1. This site uses cookies. By continuing to use this site, you are agreeing to our use of cookies. Learn More.

How I found a bunch of high ranking expired domains in my niche

Discussion in 'Black Hat SEO Tools' started by catinhat, Oct 5, 2014.

  1. catinhat

    catinhat Newbie

    Joined:
    Sep 25, 2014
    Messages:
    20
    Likes Received:
    10
    Hi,

    I'm still quite new to all this, but have been building a PBN for a few months now. One thing that caused me a lot of headache initially was getting my hands on quality expired domains - There are some services/marketplaces around that sells them, but they are really pricey. After a while I realised that there is a fairly simple way to find them. So, in the spirit of giving back to the community, I figured I would share my findings here.

    Basically, the idea is to scrape directory sites for domains, then check if they are still active and finally make a lookup on moz to find their domain rank. You should be doing more checks than just looking at the moz rank, but it's an ok filter to start out with.

    Now, to get started, I went looking for directory sites within my niche (works really well for country-specific too). There are lots of small directory sites around and you probably already know of a lot, since you would be using them to get links to your site. Large sites are fine, but what you really want is an old directory site - Something where the design screams 1997 is perfect.

    Once you have identified a suitable site, you scrape it. There's probably a gazillion different ways to go about this, but the simplest I know of is using wget from the command line. It won't work with all kinds of sites, but it will work for like 90% if them. The typical problem you might run into is that it never stops, because it keeps following links to the same pages. If that happens, just let it run for a while and then abort - you can still mine the parts it managed to pull down. To mine a site with wget, run this command from a shell (replace $DOMAIN with the actual site you're targeting):

    Code:
    wget --recursive --html-extension --convert-links --domains $DOMAIN
    If you only want to scrape a sub-section of the site, you can use this instead (replace /path as needed):

    Code:
    wget --recursive --html-extension --convert-links --domains $DOMAIN --no-parent $DOMAIN/path
    After wget is done, you should have an offline version of the site sitting on your computer. Next step is finding all domains and gather them into a list. I wrote a small script for that (See end of this post). To use it, run this command from within the directory where you ran wget:

    Code:
    find . -type f -print0|xargs -I{} -0 cat "{}"|~/path/to/find_links.rb|iconv -f LATIN1 -t UTF8|sort|uniq > domains.txt
    You should now have a file called domains.txt that holds all unique domains, one per line.

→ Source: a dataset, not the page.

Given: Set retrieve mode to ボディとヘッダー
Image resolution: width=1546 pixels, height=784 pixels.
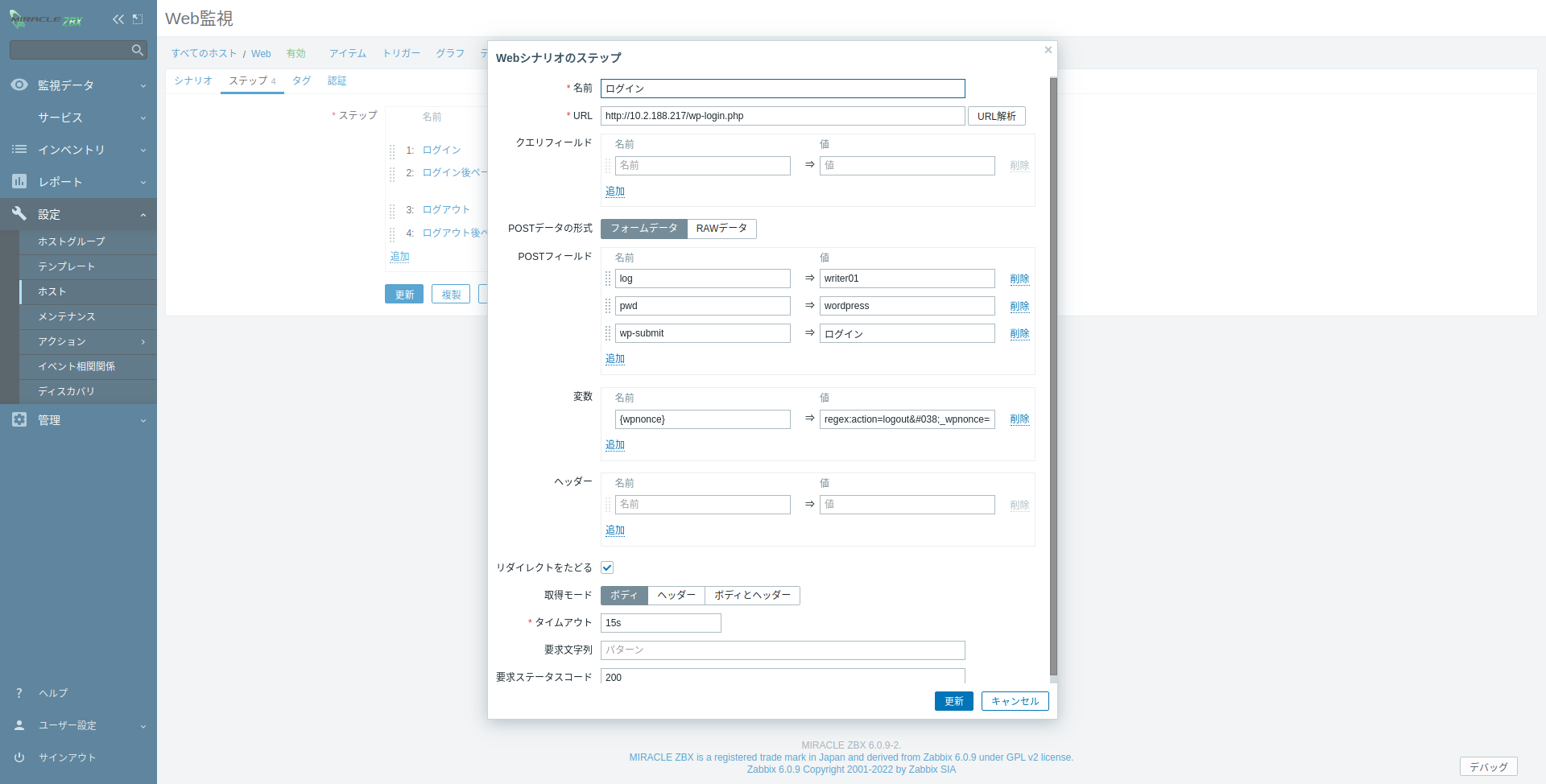Looking at the screenshot, I should [x=752, y=596].
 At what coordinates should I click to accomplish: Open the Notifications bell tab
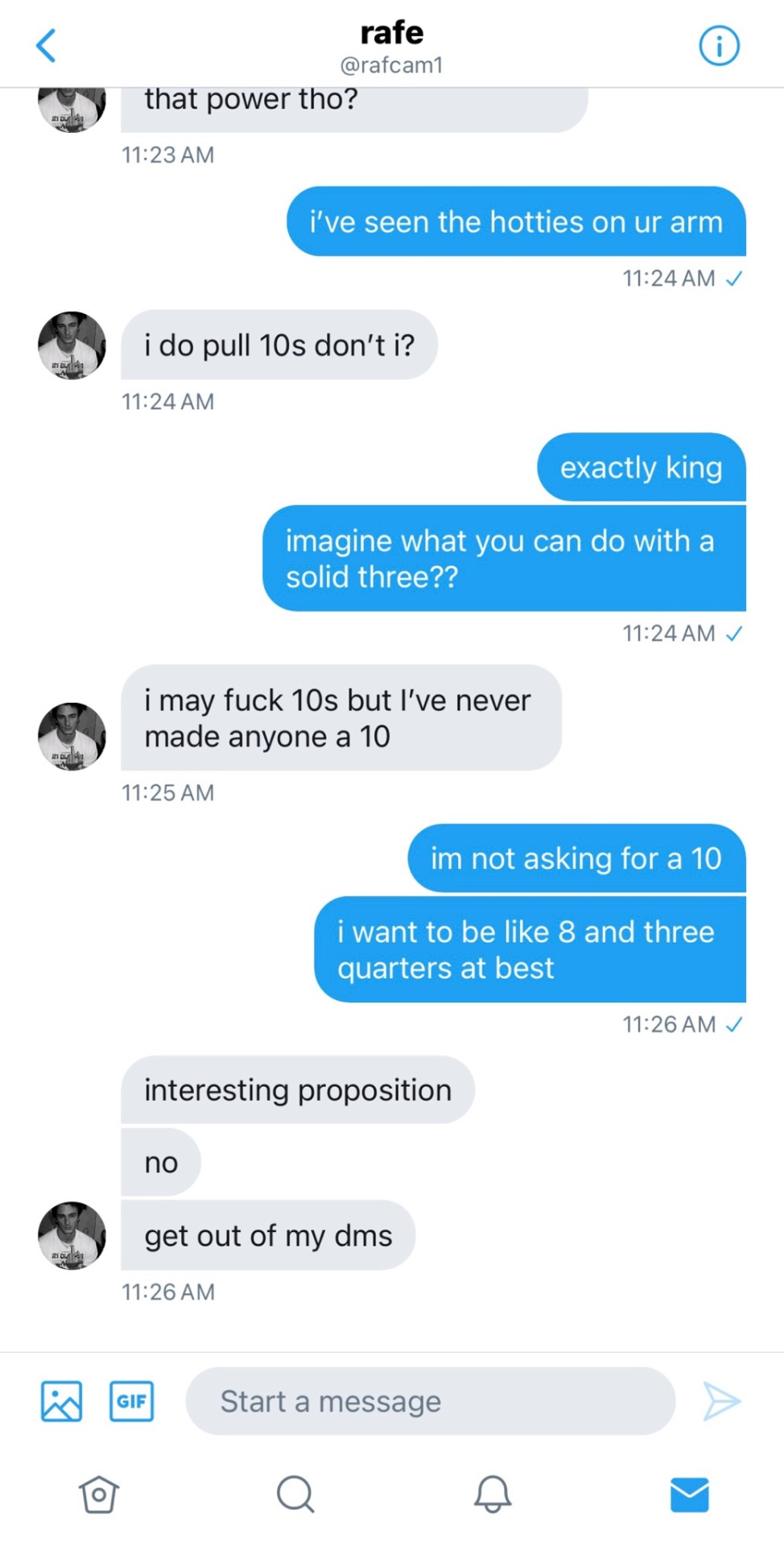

    For the final step, I wrote another script. It simply does a DNS lookup on each domain to see if it's in use. If the DNS lookup fails, the domain is probably expired, so I do a lookup on moz and store it into a new file. I also do a whois lookup and store that information, while I'm at it. Command to run the script is:

    Code:
    MOZ_AUTH=xxxxxxx cat domains.txt|~/path/to/lookup.rb > available_domains.txt
    Before running this, you need to get a moz authorization cookie. Login (free account is fine) on moz. Then use the browser's developer tools to find the value of the cookie named mozauth. Replace the x's above with this value. This script scrapes moz' site for PA/DA, using your account. I have throttled the script, so it will wait 3 secs between lookups, just to be nice.

    Once you get this far, you can open the final file into excel. Use import file and select tab as separator, et voila.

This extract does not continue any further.